→ EXERCISE BRIEF: Once a line is found to contain "computer", copy it out of the listing.

** DATASET EXTRACT follows **

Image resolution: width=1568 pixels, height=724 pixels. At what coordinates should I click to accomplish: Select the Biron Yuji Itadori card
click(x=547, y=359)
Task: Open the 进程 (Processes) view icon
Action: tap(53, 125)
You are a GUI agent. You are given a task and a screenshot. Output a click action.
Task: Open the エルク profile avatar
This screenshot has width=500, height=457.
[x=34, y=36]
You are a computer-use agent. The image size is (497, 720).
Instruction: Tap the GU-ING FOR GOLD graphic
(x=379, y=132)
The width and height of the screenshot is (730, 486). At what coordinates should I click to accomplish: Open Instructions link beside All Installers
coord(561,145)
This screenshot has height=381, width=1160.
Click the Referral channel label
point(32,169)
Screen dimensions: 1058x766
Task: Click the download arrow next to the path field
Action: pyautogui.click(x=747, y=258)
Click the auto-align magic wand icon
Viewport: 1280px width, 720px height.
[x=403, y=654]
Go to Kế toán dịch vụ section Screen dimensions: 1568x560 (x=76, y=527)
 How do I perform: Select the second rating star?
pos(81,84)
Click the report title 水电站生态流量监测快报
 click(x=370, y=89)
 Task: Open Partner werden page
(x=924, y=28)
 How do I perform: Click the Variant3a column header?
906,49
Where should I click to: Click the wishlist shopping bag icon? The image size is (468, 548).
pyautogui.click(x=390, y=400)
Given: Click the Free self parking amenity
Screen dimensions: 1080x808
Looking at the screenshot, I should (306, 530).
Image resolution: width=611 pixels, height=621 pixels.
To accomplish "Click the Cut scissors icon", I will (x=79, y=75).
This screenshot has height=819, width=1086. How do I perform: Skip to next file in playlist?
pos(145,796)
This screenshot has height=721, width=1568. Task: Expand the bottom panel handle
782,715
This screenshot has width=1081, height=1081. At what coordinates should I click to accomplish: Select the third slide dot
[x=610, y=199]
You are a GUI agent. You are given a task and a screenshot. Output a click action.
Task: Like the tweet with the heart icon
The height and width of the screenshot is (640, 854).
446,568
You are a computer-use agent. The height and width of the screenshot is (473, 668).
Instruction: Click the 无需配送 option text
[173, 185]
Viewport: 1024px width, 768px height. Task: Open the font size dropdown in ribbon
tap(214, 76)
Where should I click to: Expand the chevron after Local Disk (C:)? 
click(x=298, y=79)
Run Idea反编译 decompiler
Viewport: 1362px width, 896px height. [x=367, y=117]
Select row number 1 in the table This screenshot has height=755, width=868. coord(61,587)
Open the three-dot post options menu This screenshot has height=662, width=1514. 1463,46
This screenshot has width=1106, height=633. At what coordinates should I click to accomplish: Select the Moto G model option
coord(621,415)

** End of DATASET EXTRACT **

→ PROBLEM SOLUTION:
You are a computer-use agent. The image size is (497, 720).
You are a computer-use agent. The height and width of the screenshot is (473, 668).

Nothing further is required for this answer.